Basic Terminology
This guide explains the essential concepts and terminology you'll encounter when working with Pipeline Studio. Understanding these fundamentals will help you build and manage ML pipelines more effectively.
The building blocks
Components, tasks, and execution
The relationship between components and tasks is fundamental to understanding Pipeline Studio:
| Concept | Definition | Analogy |
|---|---|---|
| Component | A self-contained, reusable unit of functionality defined by a ComponentSpec YAML file | Like a recipe or function definition |
| Task | An instance of a component specified in the pipeline and visible on the canvas. | Like cooking from a recipe or declaring a function call in code |
| Execution | A run of a task, which produces input/outputs artifacts, execution metadata (such as start/end time and launcher-specific information), logs, program exit codes, etc | Like calling a function with actual arguments in a runtime |
Pipelines: Orchestrating components
A pipeline in TangleML is a special kind of component known as a graph component.
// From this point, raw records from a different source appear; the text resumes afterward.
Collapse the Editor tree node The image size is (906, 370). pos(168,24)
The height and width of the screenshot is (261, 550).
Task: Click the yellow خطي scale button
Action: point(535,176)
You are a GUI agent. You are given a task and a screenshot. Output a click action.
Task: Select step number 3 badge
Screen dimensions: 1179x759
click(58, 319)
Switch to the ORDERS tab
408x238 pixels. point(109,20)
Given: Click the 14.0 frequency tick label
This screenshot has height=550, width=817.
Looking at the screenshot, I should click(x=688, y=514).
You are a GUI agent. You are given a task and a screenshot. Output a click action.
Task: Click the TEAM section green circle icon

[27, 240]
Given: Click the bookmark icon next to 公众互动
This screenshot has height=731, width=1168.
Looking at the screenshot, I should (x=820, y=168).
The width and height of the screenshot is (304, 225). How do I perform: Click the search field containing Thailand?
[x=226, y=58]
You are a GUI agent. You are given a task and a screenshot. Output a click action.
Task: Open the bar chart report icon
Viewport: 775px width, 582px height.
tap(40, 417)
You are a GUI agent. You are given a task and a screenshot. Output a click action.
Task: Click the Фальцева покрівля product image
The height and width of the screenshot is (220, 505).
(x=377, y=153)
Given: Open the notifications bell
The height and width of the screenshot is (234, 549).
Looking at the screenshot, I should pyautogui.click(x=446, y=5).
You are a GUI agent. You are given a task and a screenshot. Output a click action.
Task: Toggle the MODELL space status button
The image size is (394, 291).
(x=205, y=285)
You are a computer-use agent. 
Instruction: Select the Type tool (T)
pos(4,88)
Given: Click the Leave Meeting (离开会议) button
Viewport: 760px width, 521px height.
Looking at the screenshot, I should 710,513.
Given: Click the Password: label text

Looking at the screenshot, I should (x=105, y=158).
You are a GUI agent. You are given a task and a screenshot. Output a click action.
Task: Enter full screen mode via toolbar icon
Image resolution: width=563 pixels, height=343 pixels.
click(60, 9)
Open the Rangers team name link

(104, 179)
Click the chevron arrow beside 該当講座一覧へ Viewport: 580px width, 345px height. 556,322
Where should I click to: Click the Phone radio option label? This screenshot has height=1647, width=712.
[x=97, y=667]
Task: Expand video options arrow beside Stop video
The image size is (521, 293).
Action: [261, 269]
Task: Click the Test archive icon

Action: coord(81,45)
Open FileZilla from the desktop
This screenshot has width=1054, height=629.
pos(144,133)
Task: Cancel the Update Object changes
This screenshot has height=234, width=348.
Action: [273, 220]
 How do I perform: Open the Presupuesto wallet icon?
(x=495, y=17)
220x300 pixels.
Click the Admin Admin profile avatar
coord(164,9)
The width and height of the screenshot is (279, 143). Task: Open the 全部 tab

Instead of acting as a standalone container, its main role is to orchestrate multiple tasks and manage how data flows between them. Pipelines are highly reusable—they can themselves be used as components in other pipelines, enabling flexible and hierarchical workflows. When a pipeline runs, it takes care of task dependencies and directs the flow of data, making sure everything happens in the right order.
While editing, pipelines are only stored locally in your browser. Once a pipeline is submitted, as a run, it's stored in the backend for all users. For more information, see Pipelines Persistence.
Inputs and outputs
A pipeline links together inputs and outputs:
- Inputs define what data or parameters a component needs to operate. They serve as the component's interface for receiving information. Inputs have two forms:
- Value inputs are simple parameters that are passed directly.
- Path inputs are used to pass large artifacts as files or directories.
- Outputs define what a component produces after execution. They allow components to pass results to downstream tasks.
Outputs from one task become available as inputs to connected downstream tasks, creating the data flow in your pipeline. For more information, see Inputs and Outputs and Data Flow.
Artifacts
Artifacts are the data produced by components (read: any output), stored in TangleML's artifact storage system. Artifacts can be a blob (nameless files) or a directory. To view artifacts, go to the Pipeline Run page in the Artifacts tab. For more information, see Artifacts.